Task inputs
▬▬▬

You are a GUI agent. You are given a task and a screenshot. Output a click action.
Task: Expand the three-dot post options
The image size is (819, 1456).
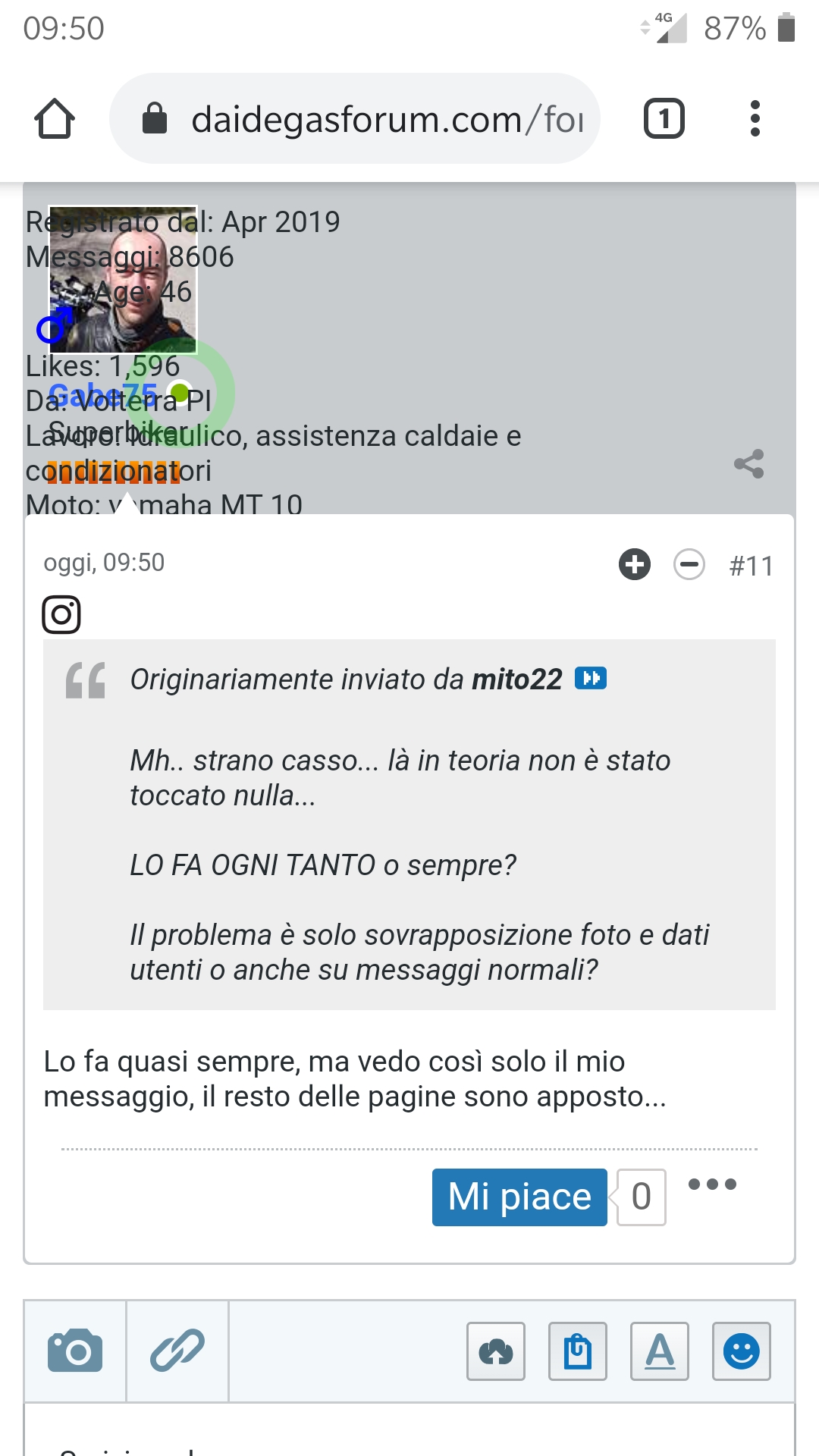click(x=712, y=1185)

▬▬▬

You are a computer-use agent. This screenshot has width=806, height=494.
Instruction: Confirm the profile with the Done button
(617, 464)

▬▬▬

What you should do
Set down the listing again, starting with the line containing "You are a GUI" and going on through the line containing "click(x=712, y=1185)", copying each line unchanged. Leave the pictures out.

The result
You are a GUI agent. You are given a task and a screenshot. Output a click action.
Task: Expand the three-dot post options
The image size is (819, 1456).
click(x=712, y=1185)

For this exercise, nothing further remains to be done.